Yaşamda kalabilme adına insanlığın oluşturduğu temel uygarlık ögeleri, bilimsel eylem ya da yöntemin başlangıcı olarak sayılmamaktadır. Bilimsel düşünme adına somut olarak ortaya konulan yapıtların ya da gözlemlenebilen yaşamsal ögelerin üzerinde ayrıca düşünülmelidir ve bu ögeler soyutlanmalıdır. Bu görüşün öne çıkardığı öncül örnek; Mısır gezisi sonucu tarımsal alanların belirlenmesi kapsamında oluşturulan şekilleri gözlemleyen Thales’in, bu şekilleri geometri bağlamında soyutladığı savıdır. Thales’in bir çap daireyi ikiye böler, ikizkenar üçgenin taban açıları eşittir gibi çıkarımların yanı sıra güneş tutulmasının zamanını tam olarak saptadığı söylenmektedir.[i] Tarımsal alanların sınırlarını somut olarak belirleyen Mısırlılar, üçgen ve çember ile ilgili soyutlamaları oluşturmamıştır.      
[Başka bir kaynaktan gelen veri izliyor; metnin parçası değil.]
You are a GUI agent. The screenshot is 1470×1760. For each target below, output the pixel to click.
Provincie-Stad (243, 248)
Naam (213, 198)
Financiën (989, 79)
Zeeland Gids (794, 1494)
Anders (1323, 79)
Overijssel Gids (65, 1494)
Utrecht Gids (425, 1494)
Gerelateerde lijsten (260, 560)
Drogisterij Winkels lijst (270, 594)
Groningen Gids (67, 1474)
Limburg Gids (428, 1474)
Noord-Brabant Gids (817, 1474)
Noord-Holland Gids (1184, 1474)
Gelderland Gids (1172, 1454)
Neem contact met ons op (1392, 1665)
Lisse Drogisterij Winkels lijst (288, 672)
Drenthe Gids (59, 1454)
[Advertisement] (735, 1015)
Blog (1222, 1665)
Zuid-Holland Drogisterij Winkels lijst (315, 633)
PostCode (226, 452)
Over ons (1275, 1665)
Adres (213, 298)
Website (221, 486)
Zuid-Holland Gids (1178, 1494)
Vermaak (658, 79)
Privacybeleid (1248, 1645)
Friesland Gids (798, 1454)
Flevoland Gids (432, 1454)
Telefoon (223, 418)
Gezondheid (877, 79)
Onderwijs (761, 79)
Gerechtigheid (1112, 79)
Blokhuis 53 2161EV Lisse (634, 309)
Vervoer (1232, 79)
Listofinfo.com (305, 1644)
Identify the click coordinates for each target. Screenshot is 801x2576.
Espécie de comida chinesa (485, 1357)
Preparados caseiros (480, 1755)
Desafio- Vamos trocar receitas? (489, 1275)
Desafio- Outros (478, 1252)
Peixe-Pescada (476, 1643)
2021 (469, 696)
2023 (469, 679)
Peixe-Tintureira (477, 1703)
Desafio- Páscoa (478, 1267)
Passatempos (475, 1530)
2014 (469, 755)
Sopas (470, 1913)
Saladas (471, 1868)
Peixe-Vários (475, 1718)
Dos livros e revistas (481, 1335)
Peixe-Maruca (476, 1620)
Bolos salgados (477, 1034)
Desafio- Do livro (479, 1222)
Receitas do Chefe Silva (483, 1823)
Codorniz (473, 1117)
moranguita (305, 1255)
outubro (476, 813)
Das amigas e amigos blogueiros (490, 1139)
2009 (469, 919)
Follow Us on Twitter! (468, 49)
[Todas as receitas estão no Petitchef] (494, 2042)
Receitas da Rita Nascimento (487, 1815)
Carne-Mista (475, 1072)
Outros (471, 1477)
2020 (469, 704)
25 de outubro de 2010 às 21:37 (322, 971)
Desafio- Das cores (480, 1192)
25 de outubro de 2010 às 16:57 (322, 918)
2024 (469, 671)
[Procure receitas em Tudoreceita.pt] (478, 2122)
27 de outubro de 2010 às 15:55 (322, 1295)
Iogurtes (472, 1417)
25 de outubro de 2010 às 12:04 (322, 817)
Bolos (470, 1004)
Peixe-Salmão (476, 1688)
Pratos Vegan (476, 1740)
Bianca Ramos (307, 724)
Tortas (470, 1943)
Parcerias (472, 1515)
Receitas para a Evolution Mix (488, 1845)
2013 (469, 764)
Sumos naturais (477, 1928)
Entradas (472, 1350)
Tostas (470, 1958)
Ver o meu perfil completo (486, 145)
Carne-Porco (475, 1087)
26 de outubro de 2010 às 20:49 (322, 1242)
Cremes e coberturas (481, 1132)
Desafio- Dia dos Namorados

            Russell’a göre Thales’in sözü edilen eylemleri gerçekleştirdiği kuşkuludur. Başka bir anlatımla Thales, Mısır ve Babil kaynaklarına ek olarak yeni bulgulara ulaşmamıştır.[ii] Ancak Russell, varlığın kaynağının su olduğuna ilişkin görüşünden ötürü felsefe ve bilimsel eylemin başlangıcı olarak Thales’i görmektedir.[iii] Tanrısal kaynaklı öğretilerin sorgulanabilmesi yönünden de öncül olduğu için Yunan felsefesi başlangıç olarak görülmektedir.[iv]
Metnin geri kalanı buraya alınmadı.